TASK SET
A) Duplicate the passage of the article about lead in an Inwood school's water from "INWOOD — After keeping" up to and including "the federal limit.".
B) Render this sentence from the article about lead in an Inwood school's water into Spanish: "The elevated lead levels were found at 12 sites including sinks in classrooms and bathrooms, kitchen faucets and water fountains."
C) Extend the news article about lead in the Inwood school's water, picking up after its final sentence.

INWOOD — After keeping Spanish-speaking parents in the dark for more than a week about the lead levels at the P.S./I.S. 176 — which houses Muscota New School and Amistad Dual Language school — the Department of Education said it will provide translation services at a water safety meeting Thursday evening.

The water safety meeting at the school located on 4863 Broadway was announced by the Department of Education and the Department of Health after students were sent home with a letter on Feb. 6 with the results of a new round of lead level tests of the school's water that found samples with up to 450 times the federal limit.

The elevated lead levels were found at 12 sites including sinks in classrooms and bathrooms, kitchen faucets and water fountains.

READ MORE: Lead Levels in Inwood School's Water Are Up To 450 Times Federal Limit

But parents at the school said the letters, which were written in English, left Spanish-speakers in the dark until this week, when the DOE finally sent a translated version to Amistad on Feb. 13. The letters were sent home with students on Feb. 14.

SUPPLIED INFORMATION
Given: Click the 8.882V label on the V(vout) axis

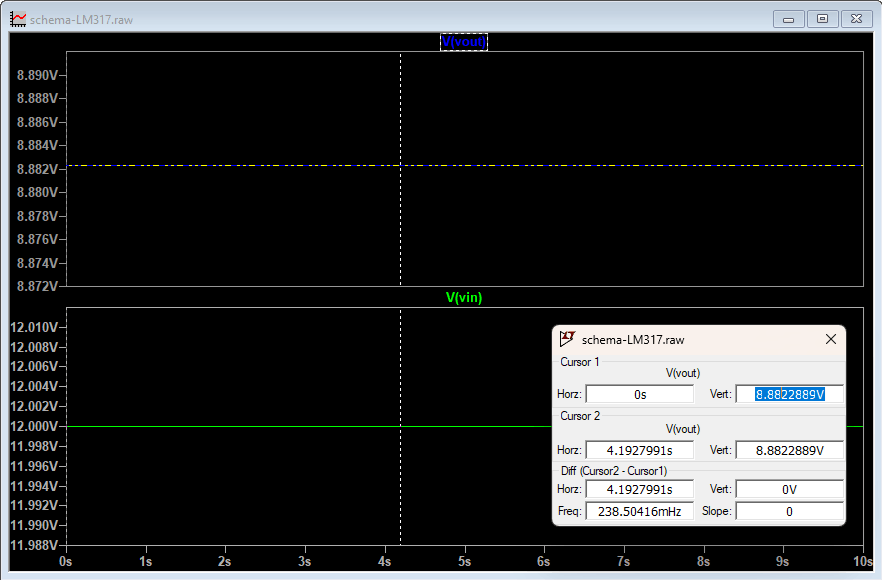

FINAL RESULTS
A)
INWOOD — After keeping Spanish-speaking parents in the dark for more than a week about the lead levels at the P.S./I.S. 176 — which houses Muscota New School and Amistad Dual Language school — the Department of Education said it will provide translation services at a water safety meeting Thursday evening.

The water safety meeting at the school located on 4863 Broadway was announced by the Department of Education and the Department of Health after students were sent home with a letter on Feb. 6 with the results of a new round of lead level tests of the school's water that found samples with up to 450 times the federal limit.

B) Los niveles elevados de plomo se encontraron en 12 puntos, entre ellos lavabos de aulas y baños, grifos de cocina y bebederos.

C)
Muscota  — which got their Spanish-speaking letter from Amistad — didn't send out a copy to parents until Feb. 15, a week and a half after the English version. Parents said they also received a phone call informing them of the letter and meeting on Wednesday morning, after DNAinfo New York published a story about the confusion.

“I didn’t know anything about it until I received that call,” Ines Fajardo, who has a daughter in Muscota, said in Spanish to DNAinfo New York. “I’m very upset they didn’t tell us about this sooner.”

“I always try to attend all these meetings, especially when it has to do with [my daughter’s] health,” Fajardo added.

The DOE said it provides translated letters to schools upon request and that they were looking into the cause of the delay of the letter in Inwood. They try to provide letters within 24 hours, they said.